Water-source heat pumps (WSHPs), which are generally used in commercial buildings, are installed as part of a system where multiple heat pumps are connected to a common water loop. In heating mode, the heat pump transfers heat from the water loop to a space, while in cooling mode, the heat pump transfers heat from the space to the water loop. Water-source heat pump systems allow for moving heat from one area of a building to another during times when some spaces need cooling while others require heating.
DOE updated the standards for WSHPs in January 2001 by adopting the ASHRAE (American Society of Heating, Refrigerating and Air-Conditioning Engineers) 90.1-1999 minimum efficiency levels. (ASHRAE 90.1 is a commercial building energy code.) The standards for WSHPs, which vary by capacity, include minimum efficiency levels for both cooling and heating performance. Cooling efficiency is measured by an Energy Efficiency Ratio (EER), which is the cooling capacity (in Btu/hr) divided by the power input (in watts). Heating efficiency is measured by the coefficient of performance (COP), which is the heat delivered (in Btu) divided by the energy input (in Btu). The current standards took effect in October 2003.

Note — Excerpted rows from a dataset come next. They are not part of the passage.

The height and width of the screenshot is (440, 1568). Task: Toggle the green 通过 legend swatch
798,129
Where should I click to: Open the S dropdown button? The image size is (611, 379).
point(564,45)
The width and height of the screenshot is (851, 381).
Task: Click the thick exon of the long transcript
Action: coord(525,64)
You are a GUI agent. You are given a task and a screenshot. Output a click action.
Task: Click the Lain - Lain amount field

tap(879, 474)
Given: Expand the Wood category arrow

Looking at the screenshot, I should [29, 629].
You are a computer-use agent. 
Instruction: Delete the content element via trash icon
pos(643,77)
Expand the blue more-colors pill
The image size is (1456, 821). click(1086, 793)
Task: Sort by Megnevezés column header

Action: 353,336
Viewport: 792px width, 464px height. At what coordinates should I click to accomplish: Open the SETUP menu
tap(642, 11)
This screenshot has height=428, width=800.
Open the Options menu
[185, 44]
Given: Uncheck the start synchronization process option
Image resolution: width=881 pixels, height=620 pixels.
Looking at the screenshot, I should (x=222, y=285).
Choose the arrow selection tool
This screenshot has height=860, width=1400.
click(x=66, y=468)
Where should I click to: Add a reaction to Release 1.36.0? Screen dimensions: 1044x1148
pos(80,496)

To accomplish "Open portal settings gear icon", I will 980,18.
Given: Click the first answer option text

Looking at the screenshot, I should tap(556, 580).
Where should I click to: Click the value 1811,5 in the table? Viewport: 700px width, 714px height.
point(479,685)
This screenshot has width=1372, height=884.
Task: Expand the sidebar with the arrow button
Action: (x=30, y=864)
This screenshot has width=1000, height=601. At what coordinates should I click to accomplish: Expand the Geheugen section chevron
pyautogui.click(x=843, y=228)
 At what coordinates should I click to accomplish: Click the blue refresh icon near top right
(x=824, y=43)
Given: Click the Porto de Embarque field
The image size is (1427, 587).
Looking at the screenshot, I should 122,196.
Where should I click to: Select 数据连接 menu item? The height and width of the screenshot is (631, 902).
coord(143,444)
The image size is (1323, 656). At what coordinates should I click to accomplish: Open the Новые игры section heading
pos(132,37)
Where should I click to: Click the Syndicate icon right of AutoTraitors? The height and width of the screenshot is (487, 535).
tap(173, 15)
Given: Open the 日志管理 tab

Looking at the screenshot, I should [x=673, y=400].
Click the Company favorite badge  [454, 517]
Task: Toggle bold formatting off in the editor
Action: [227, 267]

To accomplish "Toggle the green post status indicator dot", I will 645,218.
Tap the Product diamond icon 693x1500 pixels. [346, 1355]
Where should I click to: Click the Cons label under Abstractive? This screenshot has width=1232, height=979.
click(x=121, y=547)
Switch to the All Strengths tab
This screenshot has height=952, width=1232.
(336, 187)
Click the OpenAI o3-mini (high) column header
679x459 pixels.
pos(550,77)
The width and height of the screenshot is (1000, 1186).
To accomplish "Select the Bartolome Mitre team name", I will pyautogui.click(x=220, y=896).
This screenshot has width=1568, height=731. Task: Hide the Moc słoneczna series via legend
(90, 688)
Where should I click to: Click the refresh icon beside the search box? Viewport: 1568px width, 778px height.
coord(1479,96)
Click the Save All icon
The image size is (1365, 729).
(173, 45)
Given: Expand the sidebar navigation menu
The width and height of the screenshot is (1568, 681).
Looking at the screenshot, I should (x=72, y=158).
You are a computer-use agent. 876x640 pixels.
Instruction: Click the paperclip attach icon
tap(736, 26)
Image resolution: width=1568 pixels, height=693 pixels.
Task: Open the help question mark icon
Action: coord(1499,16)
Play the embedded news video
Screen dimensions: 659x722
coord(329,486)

ASHRAE 90.1-2013 updated the minimum efficiency levels for WSHPs. DOE is required to either adopt the efficiency levels in 90.1-2013 as national standards or adopt more stringent standards if they would produce significant additional energy savings and be technologically feasible and economically justified.
Technology options for improving the efficiency of water-source heat pumps include higher-efficiency compressors and fan motors.